A 60-year-old male liver transplant recipient presented to his local hospital with left-sided partial seizures following a few days of generalised headache. He had undergone transplantation for primary sclerosing cholangitis 4 years earlier and maintained on tacrolimus monotherapy immunosuppression. He had no other comorbidities of note and worked as an arable farmer. At last follow-up, he had been well with preserved graft function and afternoon trough tacrolimus levels of 2–4 ng/mL. Over the preceding 4 weeks, he had been investigated locally for weight loss and a productive cough, where CT of the chest showed calcified mediastinal and hilar lymphadenopathy.
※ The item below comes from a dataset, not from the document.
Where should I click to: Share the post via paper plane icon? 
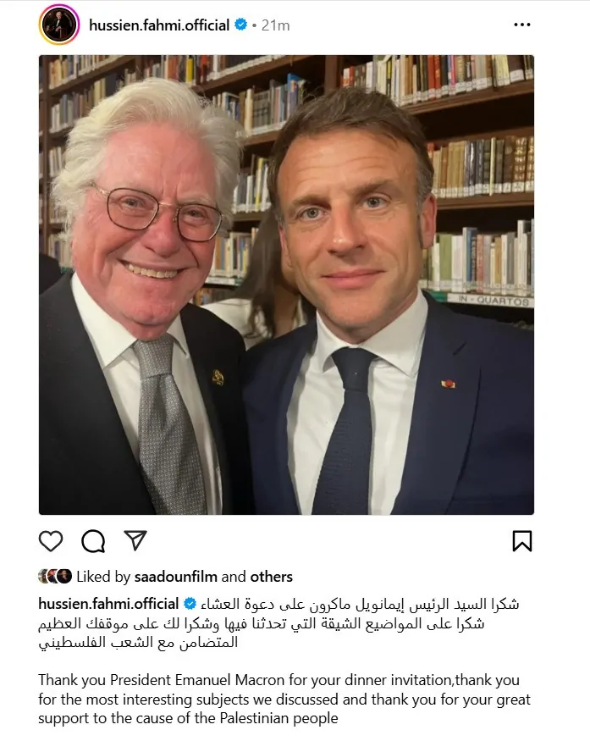(135, 540)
Bronchoscopy samples were negative for acid-fast bacilli and he had been empirically treated for assumed community acquired pneumonia. Initial seizure management was with intravenous diazepam and phenytoin. On transfer to our centre, he was noted to be dysarthric with persisting 4/5 left upper limb weakness and nystagmus to all extremes of gaze. Blood tests were significant for mild anaemia (haemoglobin 90 g/L) and elevated C reactive protein (134 mg/L). The peripheral white cell count was 6.6×109/L. Biochemical liver graft function was normal and the 8am trough tacrolimus level was low at 2 ng/mL.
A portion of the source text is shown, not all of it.